■ **Directions**: Go through the records below and count every line containing "chevron". Reply with the count alone.

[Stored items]
☆ ☆ ☆ ☆ ☆ ☆ ☆
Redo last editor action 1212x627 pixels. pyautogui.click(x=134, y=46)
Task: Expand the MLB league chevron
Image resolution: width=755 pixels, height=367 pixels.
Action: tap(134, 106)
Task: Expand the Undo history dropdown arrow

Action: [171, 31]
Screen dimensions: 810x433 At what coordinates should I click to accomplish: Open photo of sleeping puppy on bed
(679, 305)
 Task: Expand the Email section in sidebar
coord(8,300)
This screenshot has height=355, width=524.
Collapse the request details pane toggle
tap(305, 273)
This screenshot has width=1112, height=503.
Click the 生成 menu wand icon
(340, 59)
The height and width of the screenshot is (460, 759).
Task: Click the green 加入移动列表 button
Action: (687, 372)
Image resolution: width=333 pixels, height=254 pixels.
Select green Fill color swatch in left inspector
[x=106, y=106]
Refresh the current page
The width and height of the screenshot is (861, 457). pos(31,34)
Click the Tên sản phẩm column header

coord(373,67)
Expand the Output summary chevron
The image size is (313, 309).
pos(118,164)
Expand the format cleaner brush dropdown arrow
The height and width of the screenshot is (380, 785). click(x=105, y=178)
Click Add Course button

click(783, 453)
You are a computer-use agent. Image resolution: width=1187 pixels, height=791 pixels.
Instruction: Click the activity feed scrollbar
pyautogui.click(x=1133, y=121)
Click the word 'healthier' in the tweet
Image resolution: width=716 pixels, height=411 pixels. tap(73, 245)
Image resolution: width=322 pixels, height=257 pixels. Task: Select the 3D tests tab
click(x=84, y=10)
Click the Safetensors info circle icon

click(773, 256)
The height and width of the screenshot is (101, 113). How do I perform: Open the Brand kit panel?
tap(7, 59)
☆ ☆ ☆ ☆ ☆ ☆ ☆
■ **Task result**: 2